Catch up with the competition

This low-cost differentiator has worked well for the company in recent years. Remember when eBay abandoned PayPal as the main payment platform in 2018? It was in favor of Adyen. Recently, it has caught up with the big dogs in the payment processing industry. In 2021, the volume processed by the company grew by 70% year-over-year, a rate well above PayPal’s POS growth of 33% over the same period.

This helped boost revenue to €1 billion in 2021, a 48% year-on-year gain. In the medium term, Adyen hopes to grow revenue at a compound annual growth rate of 20-30%, far exceeding PayPal’s projected 12% revenue increase in 2022.

Although Stripe is likely growing much faster than PayPal, it is a private company, so its finances are unknown. However, Stripe’s estimated revenue in 2020 was $7.4 billion and grew 70% year over year, according to the the wall street journal.

What could go wrong

In terms of risks, the most important is fierce competition. That said, Adyen is growing fast and springing cash, which could help it invest much faster than its rivals. In 2021, Adyen posted a strong EBITDA (earnings before interest, tax, depreciation and amortization) margin of 63% and generated nearly €567 million of free cash flow.
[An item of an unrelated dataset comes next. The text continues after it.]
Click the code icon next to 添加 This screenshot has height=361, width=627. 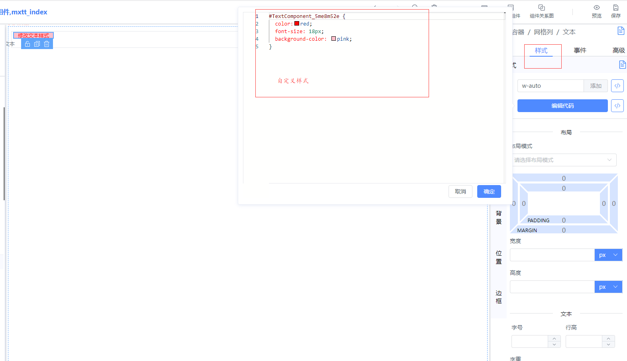coord(617,86)
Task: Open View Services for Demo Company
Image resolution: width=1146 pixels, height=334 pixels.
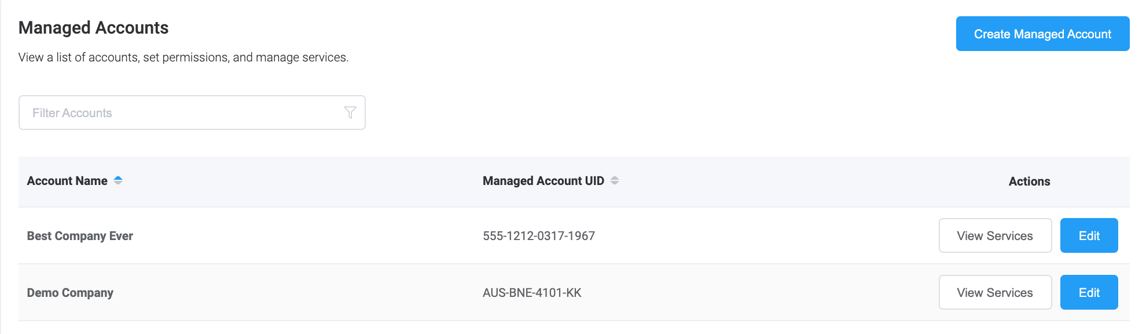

Adyen is a global company with revenues from around the world, but nearly 60% of its revenue comes from Europe, the Middle East and Africa, and 23% from North America. The United States and many economies in Europe are experiencing higher inflation and higher interest rates, which could lead to slower economic activity. Since Adyen makes money on trading volume, this could hurt the business in the short term.

The final concern is valuation. Adyen is trading at 73 times earnings, a high multiple. However, the company might not focus on profitability but on generating cash to fuel long-term adoption. Therefore, a valuation based on free cash flow is more insightful – and on this front, Adyen is trading at an attractive 20x free cash flow.

Is Adyen a buy right now?

If the company can continue to persuade companies to move more of their payment volume to Adyen, then the company could see long-term success. With its breathtaking cash flow, Adyen has more than enough cash to continue building a more innovative and attractive platform for businesses. However, if the company’s pick rate continues to decline without an increase in processed volume, this would be of concern.

While Adyen isn’t a risk-free investment, there’s enough to like about the company to at least put it on your watch list. There is strong competition, but the company has its own competitive advantages. For this reason, I think Adyen is worth buying right now.